* Task to carry out:
Set down word for word the lines that begin the entries and run through the line containing "Task: Open the notifications bell". Give nothing further.

* Provided information:
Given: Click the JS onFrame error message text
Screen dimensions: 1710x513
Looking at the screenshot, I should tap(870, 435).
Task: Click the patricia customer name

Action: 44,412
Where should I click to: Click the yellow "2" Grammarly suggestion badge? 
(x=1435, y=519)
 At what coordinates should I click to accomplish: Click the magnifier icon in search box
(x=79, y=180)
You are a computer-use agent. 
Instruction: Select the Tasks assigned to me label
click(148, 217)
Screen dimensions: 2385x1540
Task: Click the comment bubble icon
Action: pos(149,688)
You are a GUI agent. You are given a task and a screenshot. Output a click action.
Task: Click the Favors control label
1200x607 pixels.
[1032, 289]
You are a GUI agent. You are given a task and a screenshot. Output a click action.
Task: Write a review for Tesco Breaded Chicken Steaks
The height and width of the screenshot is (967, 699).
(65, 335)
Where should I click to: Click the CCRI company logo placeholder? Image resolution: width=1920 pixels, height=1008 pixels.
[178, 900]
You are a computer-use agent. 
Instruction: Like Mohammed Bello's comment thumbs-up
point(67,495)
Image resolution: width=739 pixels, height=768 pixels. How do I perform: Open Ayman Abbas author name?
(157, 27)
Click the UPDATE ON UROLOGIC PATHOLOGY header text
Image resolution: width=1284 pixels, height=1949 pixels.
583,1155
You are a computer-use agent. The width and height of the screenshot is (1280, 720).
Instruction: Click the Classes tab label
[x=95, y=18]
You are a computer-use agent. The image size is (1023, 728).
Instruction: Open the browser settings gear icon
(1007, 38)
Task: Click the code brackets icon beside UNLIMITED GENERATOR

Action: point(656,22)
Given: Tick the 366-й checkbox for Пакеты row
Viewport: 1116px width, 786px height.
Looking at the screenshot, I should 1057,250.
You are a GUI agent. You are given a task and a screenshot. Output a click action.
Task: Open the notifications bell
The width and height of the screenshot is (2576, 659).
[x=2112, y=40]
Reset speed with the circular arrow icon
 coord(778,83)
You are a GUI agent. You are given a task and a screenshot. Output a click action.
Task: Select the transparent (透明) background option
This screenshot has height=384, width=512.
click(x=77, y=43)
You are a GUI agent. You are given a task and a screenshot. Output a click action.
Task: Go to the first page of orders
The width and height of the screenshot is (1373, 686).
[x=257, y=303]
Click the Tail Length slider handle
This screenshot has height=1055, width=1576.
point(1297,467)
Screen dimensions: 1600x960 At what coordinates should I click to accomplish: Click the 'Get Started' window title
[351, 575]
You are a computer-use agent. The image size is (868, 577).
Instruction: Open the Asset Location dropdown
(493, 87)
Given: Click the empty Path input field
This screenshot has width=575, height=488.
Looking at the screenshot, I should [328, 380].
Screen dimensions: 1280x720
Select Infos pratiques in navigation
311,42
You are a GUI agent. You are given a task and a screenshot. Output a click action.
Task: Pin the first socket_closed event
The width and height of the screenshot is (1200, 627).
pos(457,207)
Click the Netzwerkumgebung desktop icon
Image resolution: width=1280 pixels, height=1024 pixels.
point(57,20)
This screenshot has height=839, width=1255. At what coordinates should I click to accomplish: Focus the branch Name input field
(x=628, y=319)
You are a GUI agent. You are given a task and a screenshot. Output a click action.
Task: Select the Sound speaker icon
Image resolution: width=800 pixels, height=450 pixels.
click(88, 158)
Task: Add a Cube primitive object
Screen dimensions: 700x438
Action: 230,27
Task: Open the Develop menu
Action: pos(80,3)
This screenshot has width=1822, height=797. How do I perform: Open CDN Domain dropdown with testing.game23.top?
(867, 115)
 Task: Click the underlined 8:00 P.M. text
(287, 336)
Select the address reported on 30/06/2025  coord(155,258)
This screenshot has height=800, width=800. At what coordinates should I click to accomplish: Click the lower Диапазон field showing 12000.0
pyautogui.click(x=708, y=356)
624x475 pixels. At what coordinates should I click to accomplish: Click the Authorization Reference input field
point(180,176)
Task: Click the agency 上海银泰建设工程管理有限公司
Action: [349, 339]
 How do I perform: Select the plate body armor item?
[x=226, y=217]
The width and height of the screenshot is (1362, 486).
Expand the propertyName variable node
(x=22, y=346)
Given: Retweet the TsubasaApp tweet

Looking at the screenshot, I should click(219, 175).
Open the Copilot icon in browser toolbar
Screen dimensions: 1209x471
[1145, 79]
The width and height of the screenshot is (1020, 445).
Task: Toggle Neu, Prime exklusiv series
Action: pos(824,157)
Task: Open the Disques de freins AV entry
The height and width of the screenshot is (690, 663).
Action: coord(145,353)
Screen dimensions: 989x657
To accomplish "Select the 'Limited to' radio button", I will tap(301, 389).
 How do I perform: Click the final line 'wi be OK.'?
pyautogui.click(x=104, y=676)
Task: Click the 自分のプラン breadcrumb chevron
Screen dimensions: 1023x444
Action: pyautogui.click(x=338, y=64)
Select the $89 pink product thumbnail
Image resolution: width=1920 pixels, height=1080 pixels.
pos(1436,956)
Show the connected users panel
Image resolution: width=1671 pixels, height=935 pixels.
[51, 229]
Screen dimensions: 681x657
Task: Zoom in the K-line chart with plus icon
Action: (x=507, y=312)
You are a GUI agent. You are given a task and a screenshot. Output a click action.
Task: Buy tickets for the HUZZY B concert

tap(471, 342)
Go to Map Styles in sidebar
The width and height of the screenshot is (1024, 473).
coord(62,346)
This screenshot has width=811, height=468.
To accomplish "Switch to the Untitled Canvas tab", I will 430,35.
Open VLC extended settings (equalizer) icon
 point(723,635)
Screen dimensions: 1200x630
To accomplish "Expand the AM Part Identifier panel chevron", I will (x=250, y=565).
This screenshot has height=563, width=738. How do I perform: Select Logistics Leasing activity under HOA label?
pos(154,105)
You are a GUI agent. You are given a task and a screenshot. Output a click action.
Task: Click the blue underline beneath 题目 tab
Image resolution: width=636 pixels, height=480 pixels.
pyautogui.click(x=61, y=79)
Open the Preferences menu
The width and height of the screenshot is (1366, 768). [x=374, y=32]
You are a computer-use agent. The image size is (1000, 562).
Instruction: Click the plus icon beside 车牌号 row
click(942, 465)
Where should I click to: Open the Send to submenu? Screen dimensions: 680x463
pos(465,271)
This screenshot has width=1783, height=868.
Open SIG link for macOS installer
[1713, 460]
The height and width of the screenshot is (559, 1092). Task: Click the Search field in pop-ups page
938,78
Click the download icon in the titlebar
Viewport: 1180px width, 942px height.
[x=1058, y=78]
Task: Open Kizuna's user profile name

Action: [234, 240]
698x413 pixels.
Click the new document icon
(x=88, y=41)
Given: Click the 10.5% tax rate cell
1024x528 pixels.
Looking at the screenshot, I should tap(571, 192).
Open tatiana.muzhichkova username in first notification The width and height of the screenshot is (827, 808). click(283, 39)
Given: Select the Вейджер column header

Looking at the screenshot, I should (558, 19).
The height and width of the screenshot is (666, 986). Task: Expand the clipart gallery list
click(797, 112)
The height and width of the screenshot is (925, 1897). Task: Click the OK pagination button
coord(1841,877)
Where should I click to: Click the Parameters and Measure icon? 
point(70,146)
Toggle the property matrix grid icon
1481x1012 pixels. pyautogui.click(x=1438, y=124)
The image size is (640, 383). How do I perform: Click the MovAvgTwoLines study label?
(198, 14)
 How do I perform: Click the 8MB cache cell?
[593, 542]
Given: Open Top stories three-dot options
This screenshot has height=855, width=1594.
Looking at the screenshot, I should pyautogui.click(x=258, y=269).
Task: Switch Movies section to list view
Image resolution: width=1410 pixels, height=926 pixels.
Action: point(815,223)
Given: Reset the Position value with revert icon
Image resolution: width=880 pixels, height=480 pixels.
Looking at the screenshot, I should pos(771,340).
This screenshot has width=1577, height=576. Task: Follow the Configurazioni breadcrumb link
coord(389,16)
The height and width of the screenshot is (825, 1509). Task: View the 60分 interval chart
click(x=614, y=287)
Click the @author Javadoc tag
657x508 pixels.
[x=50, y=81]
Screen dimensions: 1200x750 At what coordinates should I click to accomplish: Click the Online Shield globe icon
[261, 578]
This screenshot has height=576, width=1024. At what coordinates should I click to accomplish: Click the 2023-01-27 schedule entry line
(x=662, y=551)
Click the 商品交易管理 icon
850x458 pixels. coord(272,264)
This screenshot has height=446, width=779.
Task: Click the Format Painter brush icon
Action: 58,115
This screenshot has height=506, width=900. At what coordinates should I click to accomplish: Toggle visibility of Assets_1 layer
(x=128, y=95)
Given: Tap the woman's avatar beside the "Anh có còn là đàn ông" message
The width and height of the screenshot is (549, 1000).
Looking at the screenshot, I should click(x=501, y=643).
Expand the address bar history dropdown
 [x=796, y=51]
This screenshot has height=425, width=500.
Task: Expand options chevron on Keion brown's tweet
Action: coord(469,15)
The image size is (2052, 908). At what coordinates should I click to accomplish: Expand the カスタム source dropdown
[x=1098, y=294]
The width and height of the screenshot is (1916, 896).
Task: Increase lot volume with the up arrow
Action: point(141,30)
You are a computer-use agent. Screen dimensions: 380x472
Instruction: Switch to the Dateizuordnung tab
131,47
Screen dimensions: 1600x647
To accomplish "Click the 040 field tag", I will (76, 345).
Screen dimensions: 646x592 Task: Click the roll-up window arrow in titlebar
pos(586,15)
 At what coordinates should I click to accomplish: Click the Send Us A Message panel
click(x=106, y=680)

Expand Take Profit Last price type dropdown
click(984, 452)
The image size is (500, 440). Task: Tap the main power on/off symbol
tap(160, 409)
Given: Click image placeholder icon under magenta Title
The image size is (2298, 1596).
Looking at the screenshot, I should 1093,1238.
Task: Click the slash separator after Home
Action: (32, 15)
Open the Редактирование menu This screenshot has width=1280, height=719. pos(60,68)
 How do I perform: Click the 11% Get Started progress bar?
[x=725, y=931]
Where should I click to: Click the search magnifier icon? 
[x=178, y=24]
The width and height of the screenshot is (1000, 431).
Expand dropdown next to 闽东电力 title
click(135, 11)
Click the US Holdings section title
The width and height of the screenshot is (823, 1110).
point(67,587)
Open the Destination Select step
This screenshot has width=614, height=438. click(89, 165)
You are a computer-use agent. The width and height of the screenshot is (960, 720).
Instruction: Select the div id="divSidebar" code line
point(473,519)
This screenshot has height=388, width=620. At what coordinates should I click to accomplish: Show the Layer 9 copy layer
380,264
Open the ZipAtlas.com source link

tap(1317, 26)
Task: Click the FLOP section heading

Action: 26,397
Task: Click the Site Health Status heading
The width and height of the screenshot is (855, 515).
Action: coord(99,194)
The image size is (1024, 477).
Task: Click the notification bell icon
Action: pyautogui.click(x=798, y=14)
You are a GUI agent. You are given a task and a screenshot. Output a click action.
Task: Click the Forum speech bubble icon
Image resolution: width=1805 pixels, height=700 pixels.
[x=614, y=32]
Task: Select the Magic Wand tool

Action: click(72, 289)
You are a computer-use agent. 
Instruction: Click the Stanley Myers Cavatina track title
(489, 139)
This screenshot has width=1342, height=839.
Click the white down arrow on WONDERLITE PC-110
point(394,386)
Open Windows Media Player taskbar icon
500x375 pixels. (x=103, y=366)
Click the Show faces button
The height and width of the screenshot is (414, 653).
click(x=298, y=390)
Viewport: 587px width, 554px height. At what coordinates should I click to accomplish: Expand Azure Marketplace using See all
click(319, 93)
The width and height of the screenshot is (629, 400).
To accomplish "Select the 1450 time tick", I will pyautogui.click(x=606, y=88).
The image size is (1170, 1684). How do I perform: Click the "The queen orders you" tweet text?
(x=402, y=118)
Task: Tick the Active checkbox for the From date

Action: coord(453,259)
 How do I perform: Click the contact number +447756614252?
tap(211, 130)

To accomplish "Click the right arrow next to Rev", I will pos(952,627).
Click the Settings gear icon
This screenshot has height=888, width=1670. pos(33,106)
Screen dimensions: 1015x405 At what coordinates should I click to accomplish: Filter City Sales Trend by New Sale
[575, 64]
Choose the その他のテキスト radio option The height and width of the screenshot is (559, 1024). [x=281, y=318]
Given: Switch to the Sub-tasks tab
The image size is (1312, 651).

* Written response:
Given: Click the JS onFrame error message text
Screen dimensions: 1710x513
Looking at the screenshot, I should tap(870, 435).
Task: Click the patricia customer name

Action: 44,412
Where should I click to: Click the yellow "2" Grammarly suggestion badge? 
(x=1435, y=519)
 At what coordinates should I click to accomplish: Click the magnifier icon in search box
(x=79, y=180)
You are a computer-use agent. 
Instruction: Select the Tasks assigned to me label
click(148, 217)
Screen dimensions: 2385x1540
Task: Click the comment bubble icon
Action: pos(149,688)
You are a GUI agent. You are given a task and a screenshot. Output a click action.
Task: Click the Favors control label
1200x607 pixels.
[1032, 289]
You are a GUI agent. You are given a task and a screenshot. Output a click action.
Task: Write a review for Tesco Breaded Chicken Steaks
The height and width of the screenshot is (967, 699).
(65, 335)
Where should I click to: Click the CCRI company logo placeholder? Image resolution: width=1920 pixels, height=1008 pixels.
[178, 900]
You are a computer-use agent. 
Instruction: Like Mohammed Bello's comment thumbs-up
point(67,495)
Image resolution: width=739 pixels, height=768 pixels. How do I perform: Open Ayman Abbas author name?
(157, 27)
Click the UPDATE ON UROLOGIC PATHOLOGY header text
Image resolution: width=1284 pixels, height=1949 pixels.
583,1155
You are a computer-use agent. The width and height of the screenshot is (1280, 720).
Instruction: Click the Classes tab label
[x=95, y=18]
You are a computer-use agent. The image size is (1023, 728).
Instruction: Open the browser settings gear icon
(1007, 38)
Task: Click the code brackets icon beside UNLIMITED GENERATOR

Action: point(656,22)
Given: Tick the 366-й checkbox for Пакеты row
Viewport: 1116px width, 786px height.
Looking at the screenshot, I should 1057,250.
You are a GUI agent. You are given a task and a screenshot. Output a click action.
Task: Open the notifications bell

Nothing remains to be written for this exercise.